# Drambuie?



## D. Generate (Jul 1, 2004)

Any Drambuie fans here? I had heard a lot about sweet drinks like Port going well with spicy full-bodied cigars but have never tried that. I mentioned it to a family member who got me a bottle of Drambuie for Christmas because she thought it was much better than port. I've tried it twice now and the verdict is still out. I'm curious if anyone here likes it with a cigar?


----------



## Jeff (Jan 2, 2005)

I've never had Drambuie. What is it like? Is it chocalate flovored?

Jeff


----------



## miketafc (Dec 7, 2003)

Drambuie not bad, its an after diner drink. A little sweet, my wife drinks it.

How much do we like it, we have a bottle that's got to be going on 7yrs.

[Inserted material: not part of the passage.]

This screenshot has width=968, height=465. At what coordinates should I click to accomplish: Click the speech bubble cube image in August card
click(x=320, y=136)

Let me know how it goes with cigars I might resurrect it and give it a try.


----------



## DaveNJ (May 3, 2004)

D. Generate said:


> Any Drambuie fans here? I had heard a lot about sweet drinks like Port going well with spicy full-bodied cigars but have never tried that. I mentioned it to a family member who got me a bottle of Drambuie for Christmas because she thought it was much better than port. I've tried it twice now and the verdict is still out. I'm curious if anyone here likes it with a cigar?


Drambuie is OK with cigars but it it just a bit too sweet for me. The best liquor with cigars is Grand Marnier in my opinion. Seems to work well with all but the mildest of smokes.


----------



## D. Generate (Jul 1, 2004)

That's kind of been my impression after my first two tries with it. It has a good flavor, but I can't handle very much of it because it is so sweet.

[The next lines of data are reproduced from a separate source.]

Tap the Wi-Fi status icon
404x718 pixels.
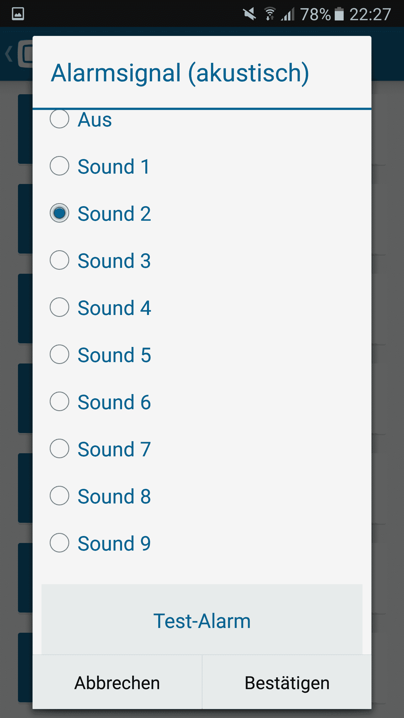point(270,14)
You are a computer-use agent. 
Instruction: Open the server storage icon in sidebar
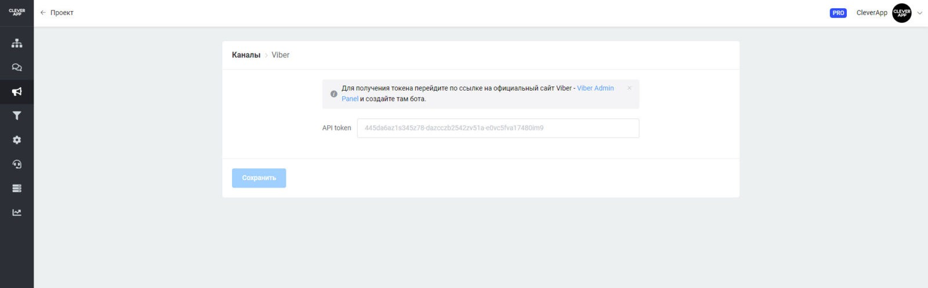pos(17,188)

It doesn't taste like chocolate. It's made from some scotch blends, honey and a bunch of herbs. I can't think of what to compare it to, but it is really sweet.


----------



## Da Klugs (Jan 8, 2005)

You need to remember to hold your pinkey finger out straight as you drink.  DG you and drambuie? It's like the Fridge eating lean cuisine. Say it isn't so.


----------



## partagaspete (Apr 27, 2004)

D.G.,

Try a Rusty Nail: equal parts quality (not necessarily top shelf) scotch and Drambuie. the scotch curbs the sweetness. 

T


----------



## tobaccoleaf (Apr 12, 2004)

Bud Light....

Cuervo....

Lime....

3 Fuente Exquisitos....


----------



## D. Generate (Jul 1, 2004)

DK, I'm a red-blooded beer drinker I swear! I was just experimenting!  

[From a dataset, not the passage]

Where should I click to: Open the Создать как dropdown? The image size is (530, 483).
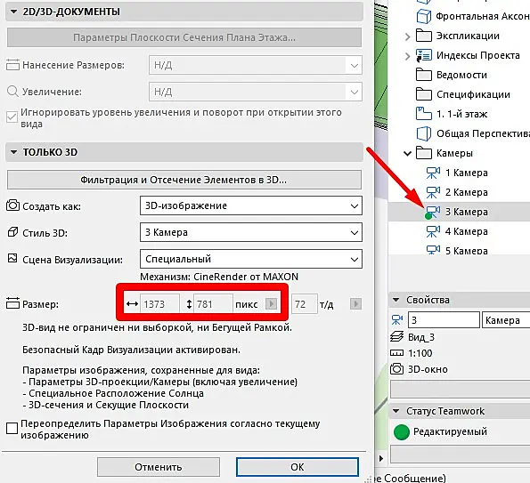(251, 205)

And I will give that rusty nail a try. The Drambuie has a good flavor but it overwhelms me after about two sips so cutting it with scotch might be just the thing I need. Thanks!


----------



## miketafc (Dec 7, 2003)

D. Generate said:


> DK, I'm a red-blooded beer drinker I swear! I was just experimenting!


Sure Sure, Hey Degenerate - It's OK to come out of the closet were all friends here.


----------



## itstim (Nov 5, 2004)

I love Drambuie, but I have never had it with a cigar. If I try them out together, I will let you know how it turns out.


----------